Entries for locating words and elements
********

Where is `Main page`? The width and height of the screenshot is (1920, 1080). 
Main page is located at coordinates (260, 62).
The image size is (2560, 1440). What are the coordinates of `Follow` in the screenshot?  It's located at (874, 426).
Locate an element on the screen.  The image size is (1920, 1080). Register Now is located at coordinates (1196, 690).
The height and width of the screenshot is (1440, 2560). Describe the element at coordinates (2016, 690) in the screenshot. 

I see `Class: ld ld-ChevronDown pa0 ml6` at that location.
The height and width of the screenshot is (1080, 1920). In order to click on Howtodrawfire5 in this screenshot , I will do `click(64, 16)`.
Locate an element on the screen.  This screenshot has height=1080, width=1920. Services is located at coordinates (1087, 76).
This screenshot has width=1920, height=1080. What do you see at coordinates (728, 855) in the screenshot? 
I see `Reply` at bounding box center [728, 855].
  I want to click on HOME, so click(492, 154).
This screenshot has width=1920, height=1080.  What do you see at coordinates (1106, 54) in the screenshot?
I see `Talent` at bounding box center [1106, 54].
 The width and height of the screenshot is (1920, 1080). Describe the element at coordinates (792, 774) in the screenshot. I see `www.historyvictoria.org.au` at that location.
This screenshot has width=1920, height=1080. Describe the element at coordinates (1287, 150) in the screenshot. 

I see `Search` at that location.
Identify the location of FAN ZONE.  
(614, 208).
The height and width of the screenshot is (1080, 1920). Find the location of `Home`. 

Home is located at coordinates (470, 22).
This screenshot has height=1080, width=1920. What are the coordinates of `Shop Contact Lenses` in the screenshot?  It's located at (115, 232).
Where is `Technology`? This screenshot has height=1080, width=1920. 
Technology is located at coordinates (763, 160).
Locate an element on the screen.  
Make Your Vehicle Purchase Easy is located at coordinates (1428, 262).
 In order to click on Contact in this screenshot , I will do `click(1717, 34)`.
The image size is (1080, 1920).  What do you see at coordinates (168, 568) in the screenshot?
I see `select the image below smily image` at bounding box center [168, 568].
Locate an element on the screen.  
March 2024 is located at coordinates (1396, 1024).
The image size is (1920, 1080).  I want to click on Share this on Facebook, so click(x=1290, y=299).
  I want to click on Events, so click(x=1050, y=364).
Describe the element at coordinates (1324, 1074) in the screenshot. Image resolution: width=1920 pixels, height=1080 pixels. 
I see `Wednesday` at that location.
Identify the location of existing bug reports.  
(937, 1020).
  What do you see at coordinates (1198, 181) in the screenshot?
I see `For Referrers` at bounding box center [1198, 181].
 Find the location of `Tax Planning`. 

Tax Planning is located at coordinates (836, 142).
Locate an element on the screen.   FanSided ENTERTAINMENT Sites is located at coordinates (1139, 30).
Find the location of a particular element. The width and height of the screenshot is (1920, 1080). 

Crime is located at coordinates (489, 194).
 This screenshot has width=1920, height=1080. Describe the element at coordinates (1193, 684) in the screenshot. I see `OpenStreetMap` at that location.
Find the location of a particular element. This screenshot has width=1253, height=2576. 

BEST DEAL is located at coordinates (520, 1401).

********

__Instruction__: Show each line from the rows above that contains the word "order".

__Response to this task__:
The height and width of the screenshot is (1080, 1920). In order to click on Howtodrawfire5 in this screenshot , I will do `click(64, 16)`.
 In order to click on Contact in this screenshot , I will do `click(1717, 34)`.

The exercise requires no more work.